Ember si lasciò scappare una risata quando mi fece quella domanda. «E Ian? Siete rimasti svegli fino alle cinque,» chiese con un tono malizioso, il che mi fece arrossire un po'.
«Cosa Ian?» risposi, cercando di mantenere un tono indifferente.
«Ammettilo, dai, è figo. Non ti piace?» mi stuzzicò.
«È un bel ragazzo, sì,» dissi, cercando di nascondere un sorriso. Avrei voluto aggiungere che suo fratello fosse molto meglio, ma temendo di farle un dispiacere, mi trattenni.
«Secondo me, è attratto da te,» aggiunse lei, con uno sguardo significativo.
«Difficile non esserlo,» scherzai, «Lo credo anche io, basandomi sui complimenti che mi fa.»
«Già, peccato che sia un po' attratto da tutte,» ribatté Ember, abbassando la voce come se fosse una confidenza. «Però per una botta e via non è male.»

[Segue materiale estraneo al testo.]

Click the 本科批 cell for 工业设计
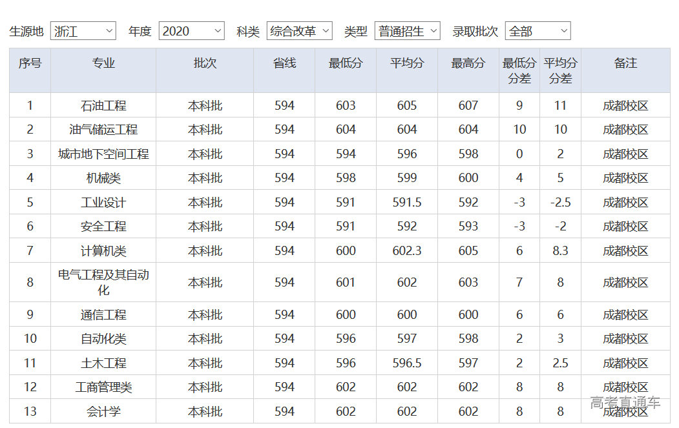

«Ember, non voglio che la mia prima volta sia una botta e via,» dissi, sinceramente preoccupata.
«Io non riesco a crederci che te e quel manzo di Alan non abbiate fatto niente. Come hai fatto?»
«Ci abbiamo provato, ma lui era troppo indelicato e poi una volta era ubriaco e l'altra pure. Alla fine sono contenta che sia andata così,» spiegai frettolosamente.
Uscii dalla doccia avvolta in un asciugamano, uno intorno ai capelli e l'altro attorno al corpo.
«Roseee,» urlò Ember, «Hai oltrepassato i vent'anni, non puoi rimanere vergine a vita.»
«E cosa devo fare? Buttarmi addosso al primo che mi ritrovo davanti?» risposi, non senza un pizzico di sarcasmo.
Aprendo la porta del bagno, trovai Ian proprio lì, fermo davanti a me. I suoi occhi scivolarono sul mio corpo, e mi sentii vulnerabile. Alzò le braccia in un gesto che voleva essere una sorta di invito. «Se vuoi, io sono disponibile,» affermò sicuro.
Non sapevo fino a che punto avesse sentito, ma speravo che si fosse perso gran parte della conversazione.
Mi coprii la faccia con le mani per l'imbarazzo. Dovevo smetterla di trovarmi in queste situazioni umilianti con lui.
Credo che in quel momento abbia capito che avevo oltrepassato il limite della vergogna, così non indugiò oltre e se ne andò, chiudendo la porta alle sue spalle.